-- DATA UNDER STUDY --
====
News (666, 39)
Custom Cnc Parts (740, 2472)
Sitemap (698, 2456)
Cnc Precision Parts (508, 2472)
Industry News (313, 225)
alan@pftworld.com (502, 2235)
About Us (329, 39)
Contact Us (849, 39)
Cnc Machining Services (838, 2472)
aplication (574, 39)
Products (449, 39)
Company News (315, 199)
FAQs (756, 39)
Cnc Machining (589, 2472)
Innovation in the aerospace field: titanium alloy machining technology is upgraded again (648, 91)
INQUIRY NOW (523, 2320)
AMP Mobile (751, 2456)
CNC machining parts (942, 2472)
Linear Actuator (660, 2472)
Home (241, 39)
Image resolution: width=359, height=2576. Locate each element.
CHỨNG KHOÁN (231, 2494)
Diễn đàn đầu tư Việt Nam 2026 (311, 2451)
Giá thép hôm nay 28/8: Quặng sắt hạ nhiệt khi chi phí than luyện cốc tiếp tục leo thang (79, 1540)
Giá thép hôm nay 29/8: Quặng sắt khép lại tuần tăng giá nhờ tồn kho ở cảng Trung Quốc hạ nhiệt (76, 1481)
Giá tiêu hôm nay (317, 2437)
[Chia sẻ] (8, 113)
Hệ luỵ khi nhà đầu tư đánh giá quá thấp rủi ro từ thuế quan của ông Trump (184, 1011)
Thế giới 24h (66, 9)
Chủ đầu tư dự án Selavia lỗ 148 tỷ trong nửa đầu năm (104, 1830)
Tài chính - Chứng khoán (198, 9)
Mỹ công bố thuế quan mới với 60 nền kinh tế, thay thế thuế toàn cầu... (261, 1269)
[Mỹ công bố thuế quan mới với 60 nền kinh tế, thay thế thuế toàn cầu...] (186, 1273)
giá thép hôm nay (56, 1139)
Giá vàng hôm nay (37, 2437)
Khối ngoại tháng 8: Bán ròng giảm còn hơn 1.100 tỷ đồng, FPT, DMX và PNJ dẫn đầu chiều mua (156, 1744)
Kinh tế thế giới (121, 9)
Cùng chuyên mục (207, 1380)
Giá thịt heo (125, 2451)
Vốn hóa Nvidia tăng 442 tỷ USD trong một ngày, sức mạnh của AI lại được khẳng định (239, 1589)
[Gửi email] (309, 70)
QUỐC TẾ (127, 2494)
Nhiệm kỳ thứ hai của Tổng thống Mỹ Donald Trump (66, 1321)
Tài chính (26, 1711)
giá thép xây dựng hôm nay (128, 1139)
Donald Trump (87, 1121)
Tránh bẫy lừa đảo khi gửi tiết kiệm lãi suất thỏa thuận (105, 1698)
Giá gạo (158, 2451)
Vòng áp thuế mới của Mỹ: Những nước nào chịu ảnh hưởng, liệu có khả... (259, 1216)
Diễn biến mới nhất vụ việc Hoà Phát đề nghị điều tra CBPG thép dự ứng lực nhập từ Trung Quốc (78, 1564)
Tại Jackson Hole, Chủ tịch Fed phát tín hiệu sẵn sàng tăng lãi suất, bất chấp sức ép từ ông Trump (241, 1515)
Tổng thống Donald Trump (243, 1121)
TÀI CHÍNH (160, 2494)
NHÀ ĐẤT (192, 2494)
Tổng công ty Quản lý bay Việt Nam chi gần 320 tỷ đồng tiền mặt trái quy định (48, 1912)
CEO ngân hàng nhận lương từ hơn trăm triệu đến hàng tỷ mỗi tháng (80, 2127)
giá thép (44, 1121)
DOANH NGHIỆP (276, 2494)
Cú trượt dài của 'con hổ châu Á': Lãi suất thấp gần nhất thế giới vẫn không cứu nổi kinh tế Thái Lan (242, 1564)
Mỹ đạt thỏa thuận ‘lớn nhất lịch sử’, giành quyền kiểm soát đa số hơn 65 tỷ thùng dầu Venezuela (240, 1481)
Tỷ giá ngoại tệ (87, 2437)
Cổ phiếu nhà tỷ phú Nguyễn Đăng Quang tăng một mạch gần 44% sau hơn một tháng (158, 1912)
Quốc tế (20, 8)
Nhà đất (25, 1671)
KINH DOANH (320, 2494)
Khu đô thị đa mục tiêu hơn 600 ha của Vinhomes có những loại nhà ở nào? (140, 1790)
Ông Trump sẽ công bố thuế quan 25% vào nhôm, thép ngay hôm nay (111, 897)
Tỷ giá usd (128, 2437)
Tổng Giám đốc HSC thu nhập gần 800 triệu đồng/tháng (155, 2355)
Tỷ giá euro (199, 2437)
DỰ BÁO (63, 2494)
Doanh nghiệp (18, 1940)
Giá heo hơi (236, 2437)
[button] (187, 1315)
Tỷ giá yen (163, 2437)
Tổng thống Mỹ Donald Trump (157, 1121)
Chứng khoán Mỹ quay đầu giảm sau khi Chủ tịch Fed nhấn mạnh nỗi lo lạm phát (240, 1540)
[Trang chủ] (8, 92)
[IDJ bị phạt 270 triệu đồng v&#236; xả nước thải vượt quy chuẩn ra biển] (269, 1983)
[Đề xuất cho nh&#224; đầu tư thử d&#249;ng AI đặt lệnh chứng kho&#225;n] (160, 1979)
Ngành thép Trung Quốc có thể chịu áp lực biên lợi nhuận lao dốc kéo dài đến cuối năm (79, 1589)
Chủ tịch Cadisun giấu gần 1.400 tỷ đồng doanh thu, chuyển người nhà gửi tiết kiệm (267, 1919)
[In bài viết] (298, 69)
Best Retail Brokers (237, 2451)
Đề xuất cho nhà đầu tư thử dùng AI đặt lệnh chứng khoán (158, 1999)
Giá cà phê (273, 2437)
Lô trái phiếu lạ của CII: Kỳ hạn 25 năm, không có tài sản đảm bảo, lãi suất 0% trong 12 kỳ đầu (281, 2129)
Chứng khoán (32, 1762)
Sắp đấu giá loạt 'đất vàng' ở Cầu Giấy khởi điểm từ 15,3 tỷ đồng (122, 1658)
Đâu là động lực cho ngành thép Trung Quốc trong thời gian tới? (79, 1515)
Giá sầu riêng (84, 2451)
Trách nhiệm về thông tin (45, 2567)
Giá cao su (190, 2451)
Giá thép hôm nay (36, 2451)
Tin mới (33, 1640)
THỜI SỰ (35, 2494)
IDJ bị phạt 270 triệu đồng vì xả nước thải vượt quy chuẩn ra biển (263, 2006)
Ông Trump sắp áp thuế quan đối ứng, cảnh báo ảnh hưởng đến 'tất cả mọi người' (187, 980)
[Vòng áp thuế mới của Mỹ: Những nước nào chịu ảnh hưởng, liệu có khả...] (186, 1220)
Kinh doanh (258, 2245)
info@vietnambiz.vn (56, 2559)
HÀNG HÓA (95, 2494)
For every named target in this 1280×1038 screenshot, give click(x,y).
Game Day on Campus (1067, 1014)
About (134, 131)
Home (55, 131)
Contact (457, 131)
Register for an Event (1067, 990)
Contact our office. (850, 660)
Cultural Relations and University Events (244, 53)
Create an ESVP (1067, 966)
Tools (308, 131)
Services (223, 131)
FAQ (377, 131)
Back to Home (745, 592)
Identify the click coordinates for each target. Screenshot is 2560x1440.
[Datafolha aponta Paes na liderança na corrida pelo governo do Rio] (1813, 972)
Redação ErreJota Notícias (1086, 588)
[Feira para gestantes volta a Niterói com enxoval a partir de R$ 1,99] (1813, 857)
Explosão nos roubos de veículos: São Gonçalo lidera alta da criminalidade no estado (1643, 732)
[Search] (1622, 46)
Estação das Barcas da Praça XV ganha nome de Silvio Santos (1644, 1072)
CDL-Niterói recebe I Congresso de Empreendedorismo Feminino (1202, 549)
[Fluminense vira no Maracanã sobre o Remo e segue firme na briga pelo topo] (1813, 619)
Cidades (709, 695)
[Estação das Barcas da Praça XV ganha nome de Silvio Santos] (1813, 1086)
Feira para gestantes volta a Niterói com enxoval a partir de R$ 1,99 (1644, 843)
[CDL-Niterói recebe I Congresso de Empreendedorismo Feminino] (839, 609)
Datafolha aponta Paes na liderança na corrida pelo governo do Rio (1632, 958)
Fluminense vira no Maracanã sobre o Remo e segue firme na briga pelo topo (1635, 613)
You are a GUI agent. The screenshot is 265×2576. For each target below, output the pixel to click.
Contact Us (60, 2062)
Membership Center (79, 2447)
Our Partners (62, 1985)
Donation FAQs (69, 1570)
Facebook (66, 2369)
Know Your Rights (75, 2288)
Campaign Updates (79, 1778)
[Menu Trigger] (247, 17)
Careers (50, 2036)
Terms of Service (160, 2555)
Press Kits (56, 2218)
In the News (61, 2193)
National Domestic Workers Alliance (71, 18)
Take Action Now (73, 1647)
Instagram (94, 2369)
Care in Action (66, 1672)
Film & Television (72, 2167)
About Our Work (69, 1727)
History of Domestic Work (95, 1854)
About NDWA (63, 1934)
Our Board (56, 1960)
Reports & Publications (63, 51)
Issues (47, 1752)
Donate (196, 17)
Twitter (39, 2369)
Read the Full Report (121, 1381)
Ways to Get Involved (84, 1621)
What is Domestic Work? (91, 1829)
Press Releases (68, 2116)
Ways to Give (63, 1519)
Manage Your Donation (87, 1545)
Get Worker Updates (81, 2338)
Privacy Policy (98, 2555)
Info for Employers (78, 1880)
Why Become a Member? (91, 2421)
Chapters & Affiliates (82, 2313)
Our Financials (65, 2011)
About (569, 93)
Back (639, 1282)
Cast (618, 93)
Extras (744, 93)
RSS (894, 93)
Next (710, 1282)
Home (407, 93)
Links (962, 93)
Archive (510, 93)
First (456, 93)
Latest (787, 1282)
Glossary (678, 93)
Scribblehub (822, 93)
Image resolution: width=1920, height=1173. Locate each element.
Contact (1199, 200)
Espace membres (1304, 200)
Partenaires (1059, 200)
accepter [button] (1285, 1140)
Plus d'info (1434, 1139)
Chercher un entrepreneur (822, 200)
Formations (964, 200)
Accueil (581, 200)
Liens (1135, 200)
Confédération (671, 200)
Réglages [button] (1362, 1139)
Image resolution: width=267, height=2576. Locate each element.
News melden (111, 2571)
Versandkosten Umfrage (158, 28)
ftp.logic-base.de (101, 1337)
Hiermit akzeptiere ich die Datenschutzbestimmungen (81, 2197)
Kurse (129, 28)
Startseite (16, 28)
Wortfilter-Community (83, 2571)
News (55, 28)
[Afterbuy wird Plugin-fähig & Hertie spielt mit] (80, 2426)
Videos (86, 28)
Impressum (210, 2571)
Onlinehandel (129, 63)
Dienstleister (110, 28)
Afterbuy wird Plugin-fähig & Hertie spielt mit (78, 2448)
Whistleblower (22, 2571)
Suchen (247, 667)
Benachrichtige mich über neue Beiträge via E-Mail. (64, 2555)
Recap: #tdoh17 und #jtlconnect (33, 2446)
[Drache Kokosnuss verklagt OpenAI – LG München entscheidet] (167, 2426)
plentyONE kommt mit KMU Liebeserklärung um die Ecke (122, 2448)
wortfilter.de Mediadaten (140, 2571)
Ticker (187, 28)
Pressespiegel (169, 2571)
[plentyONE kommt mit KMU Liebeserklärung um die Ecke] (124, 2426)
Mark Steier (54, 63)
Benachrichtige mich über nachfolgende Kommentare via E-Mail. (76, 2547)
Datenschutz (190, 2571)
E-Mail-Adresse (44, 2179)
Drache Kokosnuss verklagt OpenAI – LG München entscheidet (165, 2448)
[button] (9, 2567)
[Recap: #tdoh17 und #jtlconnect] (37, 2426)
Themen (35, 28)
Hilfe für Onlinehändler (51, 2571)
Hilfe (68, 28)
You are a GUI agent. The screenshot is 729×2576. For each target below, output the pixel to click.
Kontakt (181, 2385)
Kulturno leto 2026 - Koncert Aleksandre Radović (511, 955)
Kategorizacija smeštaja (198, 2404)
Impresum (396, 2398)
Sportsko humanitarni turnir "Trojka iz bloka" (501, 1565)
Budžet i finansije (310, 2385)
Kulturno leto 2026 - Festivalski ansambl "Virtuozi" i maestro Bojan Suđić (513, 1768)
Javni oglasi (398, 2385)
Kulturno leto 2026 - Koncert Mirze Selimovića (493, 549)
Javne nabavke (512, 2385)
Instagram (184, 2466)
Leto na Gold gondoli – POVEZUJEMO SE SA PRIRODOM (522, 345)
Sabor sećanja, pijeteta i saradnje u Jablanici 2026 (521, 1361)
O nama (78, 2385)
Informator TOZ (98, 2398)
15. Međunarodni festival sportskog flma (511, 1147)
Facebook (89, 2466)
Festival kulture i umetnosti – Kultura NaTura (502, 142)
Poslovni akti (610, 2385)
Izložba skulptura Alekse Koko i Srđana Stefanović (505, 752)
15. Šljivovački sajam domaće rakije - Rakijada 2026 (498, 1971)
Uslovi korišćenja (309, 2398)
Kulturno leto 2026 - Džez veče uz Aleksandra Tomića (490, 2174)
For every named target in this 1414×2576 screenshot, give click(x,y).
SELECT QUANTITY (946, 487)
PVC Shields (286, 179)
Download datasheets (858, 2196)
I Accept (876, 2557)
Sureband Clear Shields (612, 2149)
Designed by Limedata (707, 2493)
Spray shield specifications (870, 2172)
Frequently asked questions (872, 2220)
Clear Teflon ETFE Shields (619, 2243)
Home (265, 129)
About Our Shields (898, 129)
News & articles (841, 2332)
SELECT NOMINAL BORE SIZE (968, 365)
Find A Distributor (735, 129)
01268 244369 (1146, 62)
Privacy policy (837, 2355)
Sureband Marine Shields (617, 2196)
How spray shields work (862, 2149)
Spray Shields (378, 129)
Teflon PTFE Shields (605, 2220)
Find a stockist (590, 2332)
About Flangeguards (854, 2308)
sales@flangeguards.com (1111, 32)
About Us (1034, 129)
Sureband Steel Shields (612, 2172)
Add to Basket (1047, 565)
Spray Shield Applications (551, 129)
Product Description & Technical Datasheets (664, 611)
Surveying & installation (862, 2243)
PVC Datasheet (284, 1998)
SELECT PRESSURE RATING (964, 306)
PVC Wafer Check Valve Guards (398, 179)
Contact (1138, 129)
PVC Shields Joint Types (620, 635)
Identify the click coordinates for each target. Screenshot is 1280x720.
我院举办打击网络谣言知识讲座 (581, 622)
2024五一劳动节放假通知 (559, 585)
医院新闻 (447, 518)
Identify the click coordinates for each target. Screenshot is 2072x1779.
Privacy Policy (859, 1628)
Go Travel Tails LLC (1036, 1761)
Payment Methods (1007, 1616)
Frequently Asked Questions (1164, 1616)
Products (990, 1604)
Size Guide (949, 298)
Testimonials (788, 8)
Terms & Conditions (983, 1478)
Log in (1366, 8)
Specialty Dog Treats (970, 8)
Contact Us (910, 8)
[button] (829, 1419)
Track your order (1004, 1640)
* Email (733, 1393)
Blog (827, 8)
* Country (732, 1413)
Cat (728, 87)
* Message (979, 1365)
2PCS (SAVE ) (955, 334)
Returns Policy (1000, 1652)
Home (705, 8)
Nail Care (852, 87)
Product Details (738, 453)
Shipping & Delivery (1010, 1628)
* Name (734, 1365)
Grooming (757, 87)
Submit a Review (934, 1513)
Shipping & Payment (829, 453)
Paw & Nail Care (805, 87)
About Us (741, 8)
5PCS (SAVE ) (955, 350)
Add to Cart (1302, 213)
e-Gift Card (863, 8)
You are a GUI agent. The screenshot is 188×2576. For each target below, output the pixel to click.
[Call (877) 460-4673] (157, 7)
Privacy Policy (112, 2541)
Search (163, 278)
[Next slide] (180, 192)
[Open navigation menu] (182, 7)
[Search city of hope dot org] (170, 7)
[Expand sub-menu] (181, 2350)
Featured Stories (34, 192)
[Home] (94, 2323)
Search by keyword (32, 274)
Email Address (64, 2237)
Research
====
-- ACTION ITEM --
Stop at the line containing "Cnc Machining (589, 2472)". Please print exactly every line before it from the start of the records, plus that line itself, and nothing else.

-- ANSWER TO THIS TASK --
News (666, 39)
Custom Cnc Parts (740, 2472)
Sitemap (698, 2456)
Cnc Precision Parts (508, 2472)
Industry News (313, 225)
alan@pftworld.com (502, 2235)
About Us (329, 39)
Contact Us (849, 39)
Cnc Machining Services (838, 2472)
aplication (574, 39)
Products (449, 39)
Company News (315, 199)
FAQs (756, 39)
Cnc Machining (589, 2472)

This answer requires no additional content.